**Data excerpts:**
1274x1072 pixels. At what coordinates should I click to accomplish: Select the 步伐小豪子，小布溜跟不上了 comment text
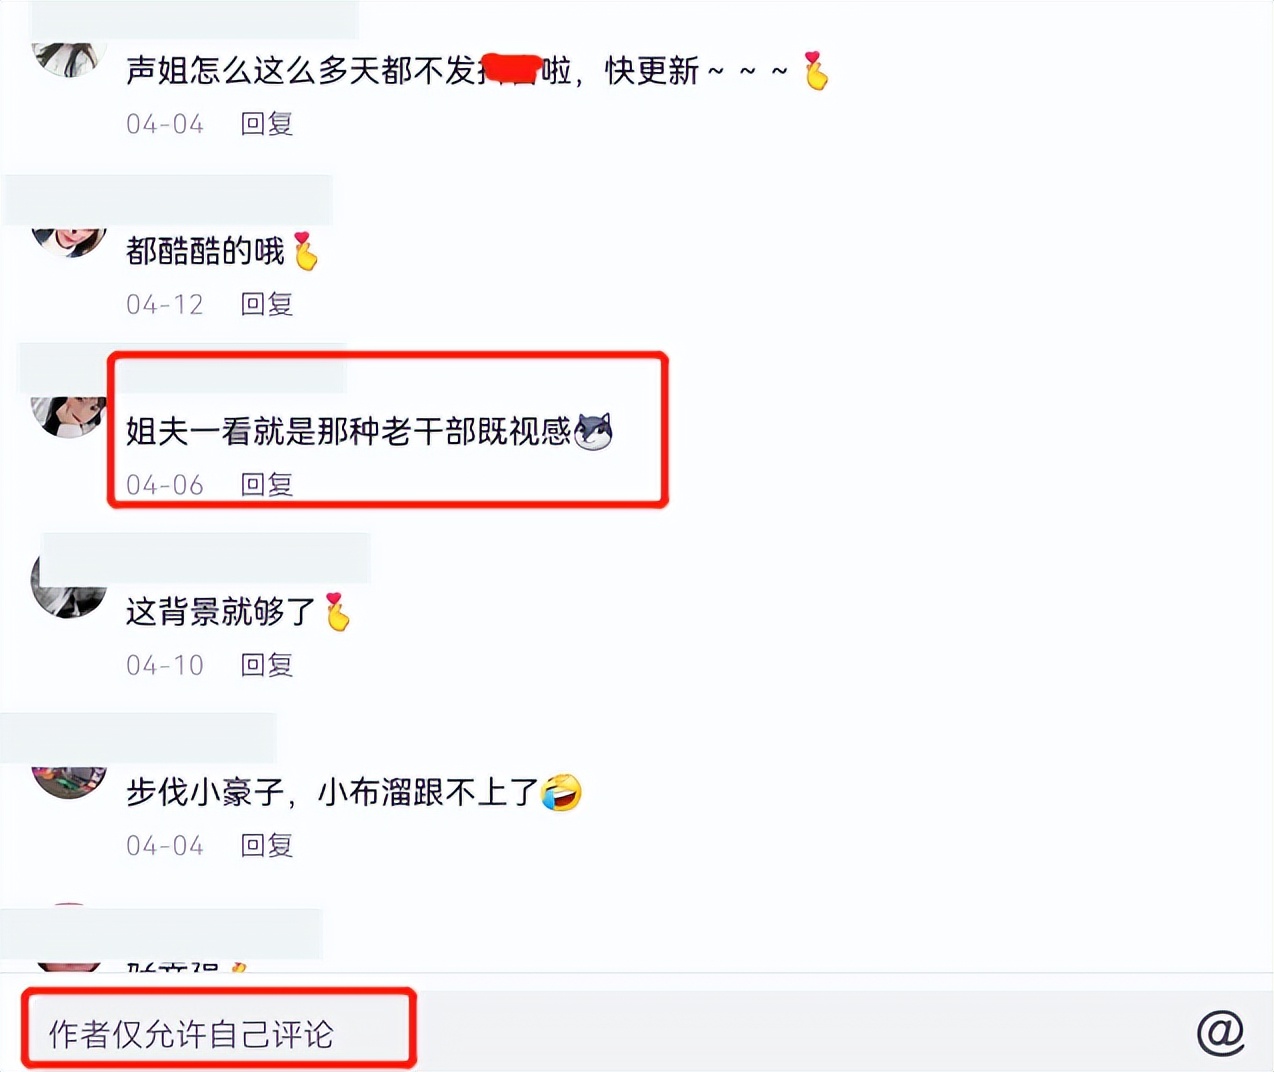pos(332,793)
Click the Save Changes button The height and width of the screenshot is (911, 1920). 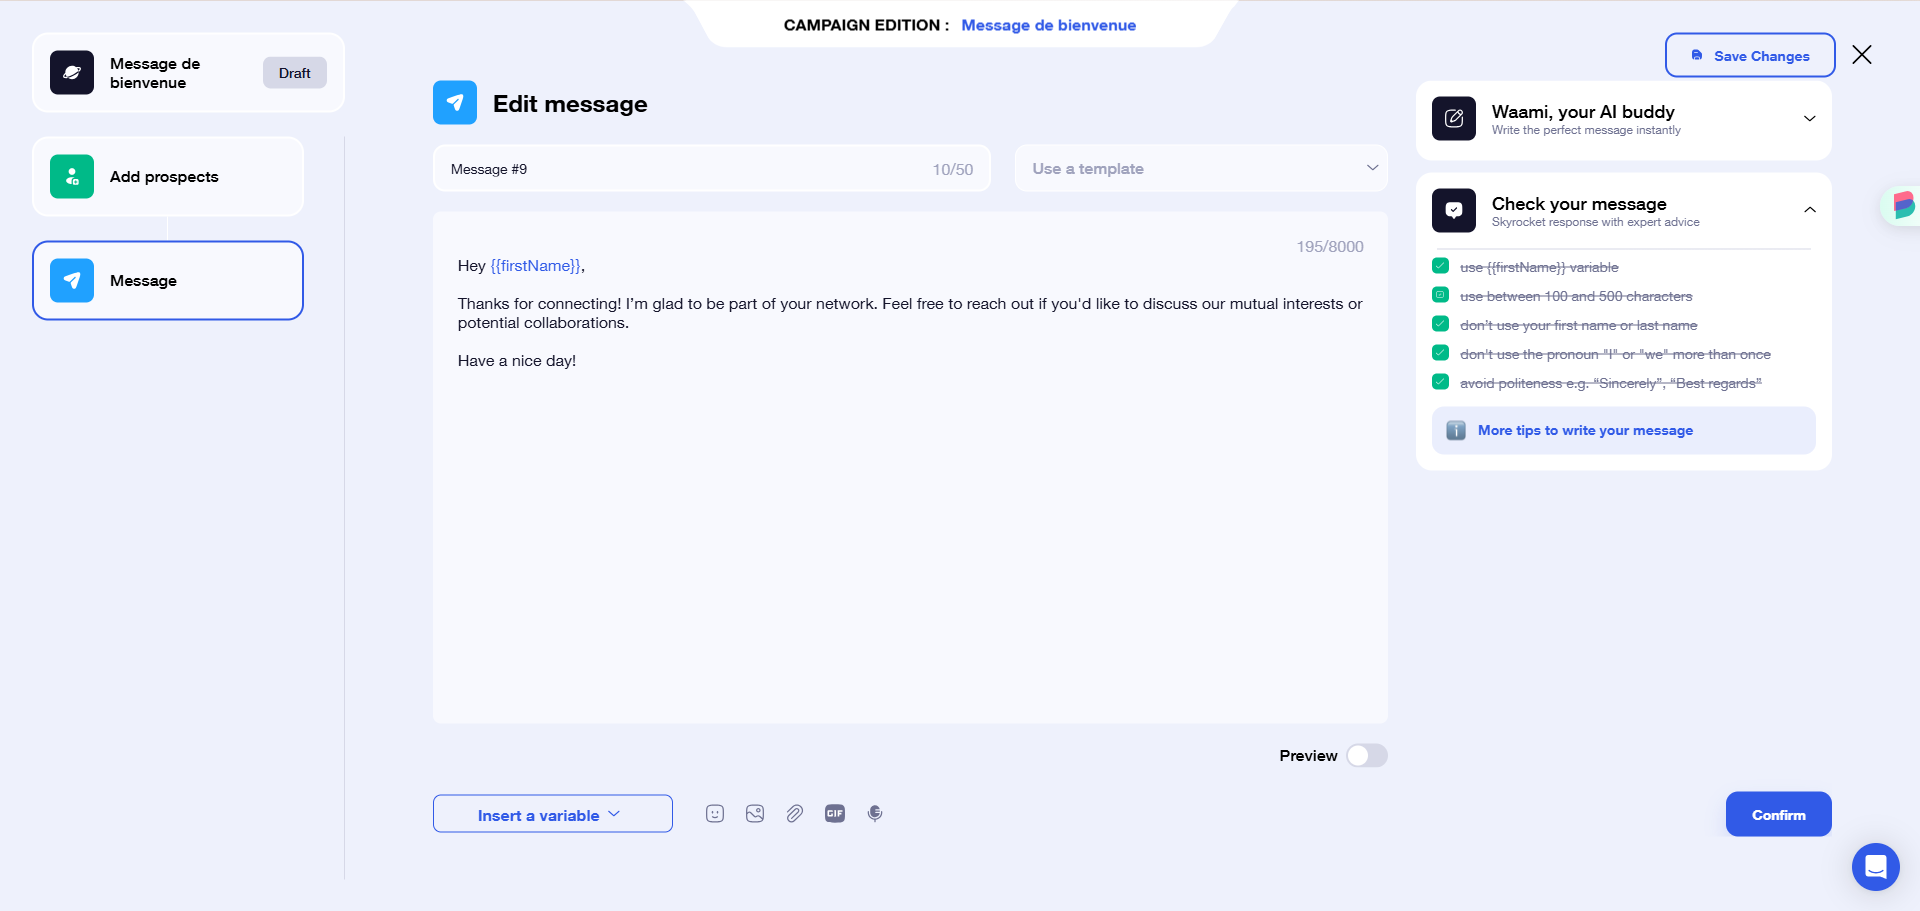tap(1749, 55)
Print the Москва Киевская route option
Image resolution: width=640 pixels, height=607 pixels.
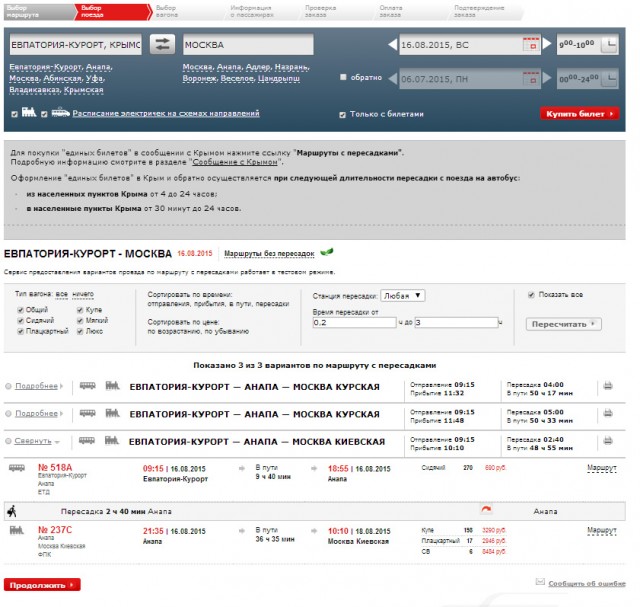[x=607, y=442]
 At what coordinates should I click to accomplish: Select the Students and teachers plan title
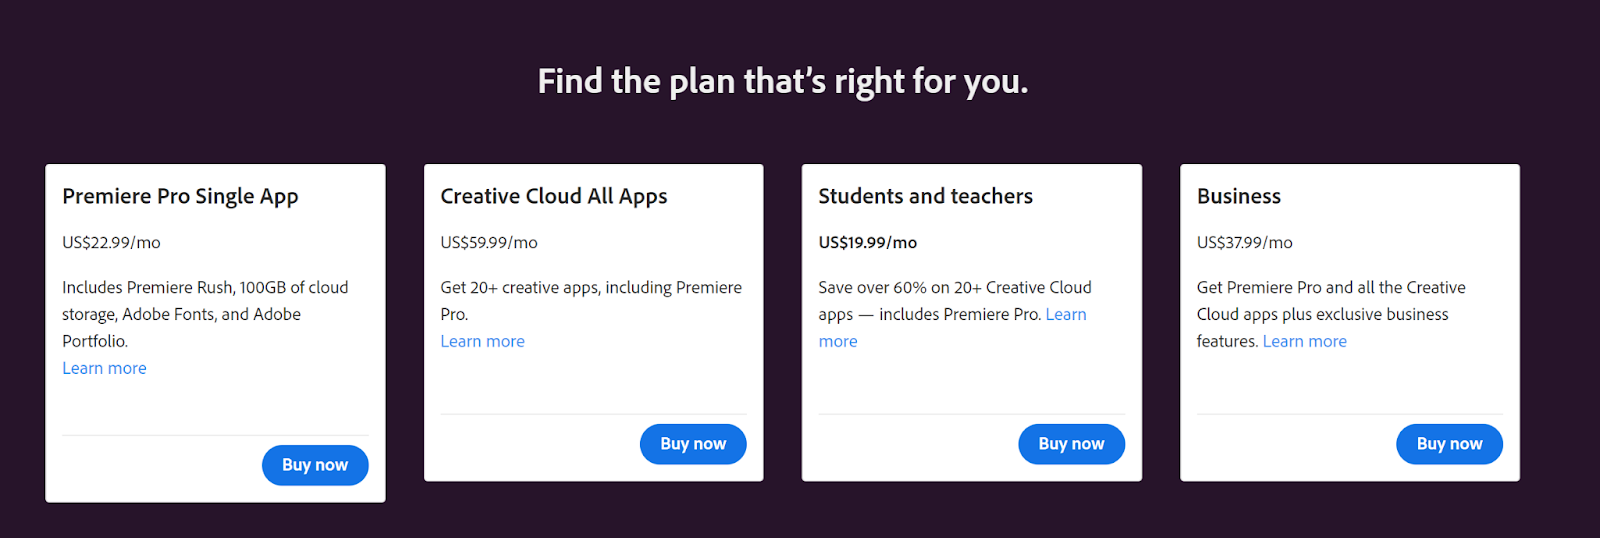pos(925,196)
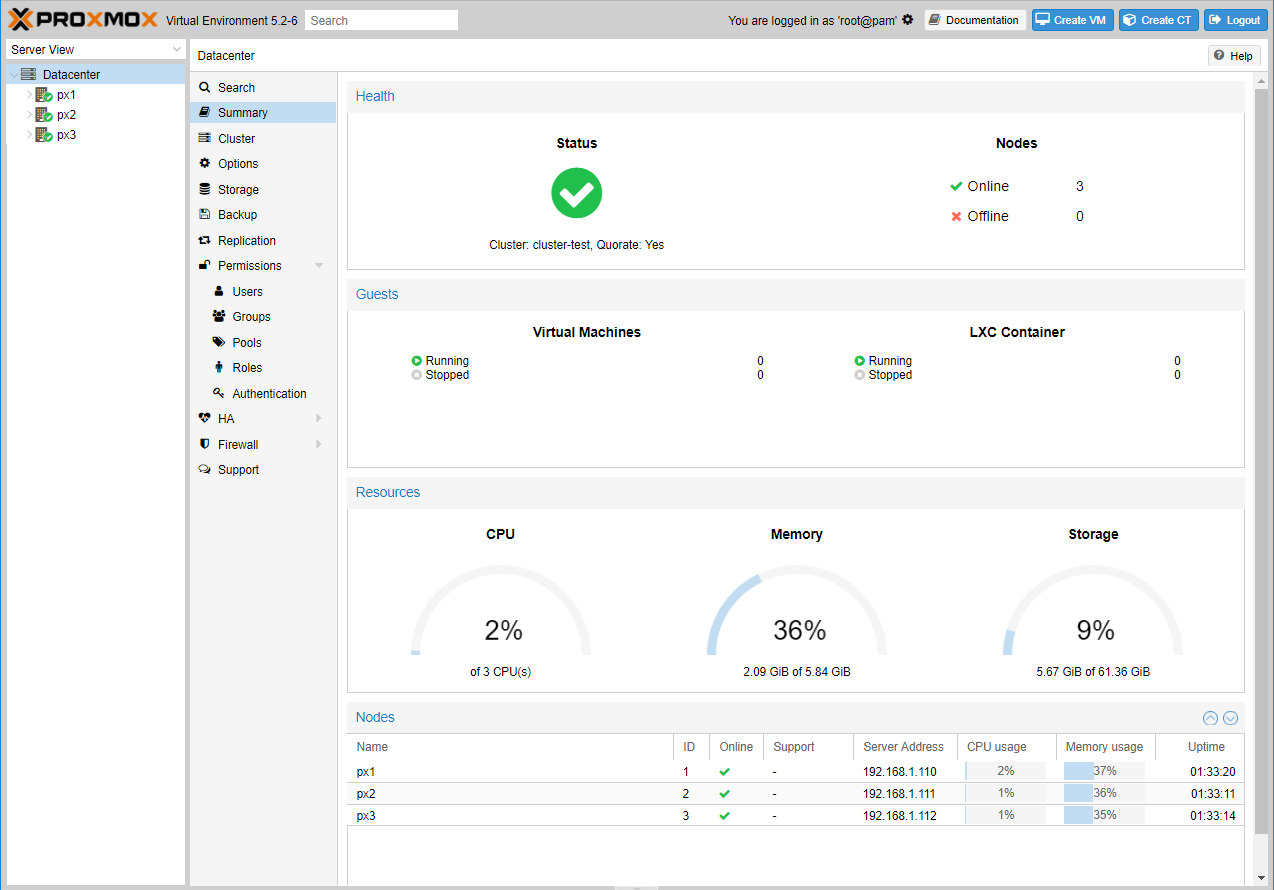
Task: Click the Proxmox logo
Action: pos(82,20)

**What the exercise asks:** What you return should be the exact lines from the one containing "teachers plan title" through the end of the listing above, both included, minus any pictures.

**Worked solution:**
 At what coordinates should I click to accomplish: Select the Students and teachers plan title
pos(925,196)
Task: Click the Proxmox logo
Action: pos(82,20)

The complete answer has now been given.